## Exercise goal
Write out every line exactly, from the first line of the records below through the line that contains "You are a computer-use agent. The width".

Exercise input START

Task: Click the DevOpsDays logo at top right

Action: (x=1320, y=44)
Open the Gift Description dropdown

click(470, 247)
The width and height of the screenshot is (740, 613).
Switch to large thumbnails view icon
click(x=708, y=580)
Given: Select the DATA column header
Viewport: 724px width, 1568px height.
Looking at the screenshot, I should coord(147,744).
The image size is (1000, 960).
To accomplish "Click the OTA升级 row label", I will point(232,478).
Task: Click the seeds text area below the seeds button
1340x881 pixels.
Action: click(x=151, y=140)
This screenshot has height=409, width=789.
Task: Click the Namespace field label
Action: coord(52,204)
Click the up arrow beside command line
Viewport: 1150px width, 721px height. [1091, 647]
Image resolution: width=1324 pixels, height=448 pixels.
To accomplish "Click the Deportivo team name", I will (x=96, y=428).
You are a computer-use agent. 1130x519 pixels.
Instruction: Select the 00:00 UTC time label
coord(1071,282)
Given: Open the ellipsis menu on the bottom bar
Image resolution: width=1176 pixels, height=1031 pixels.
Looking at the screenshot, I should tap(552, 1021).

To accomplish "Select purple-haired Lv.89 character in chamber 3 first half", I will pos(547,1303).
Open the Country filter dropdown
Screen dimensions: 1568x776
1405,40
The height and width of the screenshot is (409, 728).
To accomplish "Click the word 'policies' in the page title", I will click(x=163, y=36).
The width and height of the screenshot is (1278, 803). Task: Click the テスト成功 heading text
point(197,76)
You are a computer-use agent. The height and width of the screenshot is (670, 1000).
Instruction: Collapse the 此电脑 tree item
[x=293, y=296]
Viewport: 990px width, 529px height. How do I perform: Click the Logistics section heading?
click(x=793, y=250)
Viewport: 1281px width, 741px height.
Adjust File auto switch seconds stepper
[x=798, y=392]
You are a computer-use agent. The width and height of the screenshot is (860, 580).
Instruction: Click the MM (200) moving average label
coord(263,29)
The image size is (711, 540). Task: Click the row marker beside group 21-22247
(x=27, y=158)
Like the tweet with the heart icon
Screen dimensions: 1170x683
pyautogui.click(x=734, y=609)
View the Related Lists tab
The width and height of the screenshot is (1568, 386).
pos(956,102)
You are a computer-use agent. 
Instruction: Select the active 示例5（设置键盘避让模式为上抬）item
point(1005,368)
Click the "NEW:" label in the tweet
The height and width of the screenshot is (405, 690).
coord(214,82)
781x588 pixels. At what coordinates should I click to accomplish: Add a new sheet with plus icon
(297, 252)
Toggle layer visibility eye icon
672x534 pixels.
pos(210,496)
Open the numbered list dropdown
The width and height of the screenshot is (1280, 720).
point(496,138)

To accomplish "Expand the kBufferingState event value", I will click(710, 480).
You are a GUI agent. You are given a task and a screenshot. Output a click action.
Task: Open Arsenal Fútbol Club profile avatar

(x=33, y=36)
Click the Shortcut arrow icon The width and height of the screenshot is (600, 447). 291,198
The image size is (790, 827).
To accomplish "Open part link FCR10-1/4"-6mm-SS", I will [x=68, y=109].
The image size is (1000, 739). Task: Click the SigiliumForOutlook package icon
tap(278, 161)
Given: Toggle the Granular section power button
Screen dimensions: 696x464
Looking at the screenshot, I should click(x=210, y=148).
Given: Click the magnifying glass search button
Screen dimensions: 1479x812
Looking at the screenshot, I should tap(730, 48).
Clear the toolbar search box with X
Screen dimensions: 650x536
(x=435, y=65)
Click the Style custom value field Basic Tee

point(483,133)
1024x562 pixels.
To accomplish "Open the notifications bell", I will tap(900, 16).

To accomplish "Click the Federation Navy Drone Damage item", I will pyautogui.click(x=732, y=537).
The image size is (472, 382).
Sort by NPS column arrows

Exercise input END

## Task output
Task: Click the DevOpsDays logo at top right

Action: (x=1320, y=44)
Open the Gift Description dropdown

click(470, 247)
The width and height of the screenshot is (740, 613).
Switch to large thumbnails view icon
click(x=708, y=580)
Given: Select the DATA column header
Viewport: 724px width, 1568px height.
Looking at the screenshot, I should coord(147,744).
The image size is (1000, 960).
To accomplish "Click the OTA升级 row label", I will point(232,478).
Task: Click the seeds text area below the seeds button
1340x881 pixels.
Action: click(x=151, y=140)
This screenshot has height=409, width=789.
Task: Click the Namespace field label
Action: coord(52,204)
Click the up arrow beside command line
Viewport: 1150px width, 721px height. [1091, 647]
Image resolution: width=1324 pixels, height=448 pixels.
To accomplish "Click the Deportivo team name", I will (x=96, y=428).
You are a computer-use agent. 1130x519 pixels.
Instruction: Select the 00:00 UTC time label
coord(1071,282)
Given: Open the ellipsis menu on the bottom bar
Image resolution: width=1176 pixels, height=1031 pixels.
Looking at the screenshot, I should tap(552, 1021).

To accomplish "Select purple-haired Lv.89 character in chamber 3 first half", I will pos(547,1303).
Open the Country filter dropdown
Screen dimensions: 1568x776
1405,40
The height and width of the screenshot is (409, 728).
To accomplish "Click the word 'policies' in the page title", I will click(x=163, y=36).
The width and height of the screenshot is (1278, 803). Task: Click the テスト成功 heading text
point(197,76)
You are a computer-use agent. The height and width of the screenshot is (670, 1000).
Instruction: Collapse the 此电脑 tree item
[x=293, y=296]
Viewport: 990px width, 529px height. How do I perform: Click the Logistics section heading?
click(x=793, y=250)
Viewport: 1281px width, 741px height.
Adjust File auto switch seconds stepper
[x=798, y=392]
You are a computer-use agent. The width and height of the screenshot is (860, 580).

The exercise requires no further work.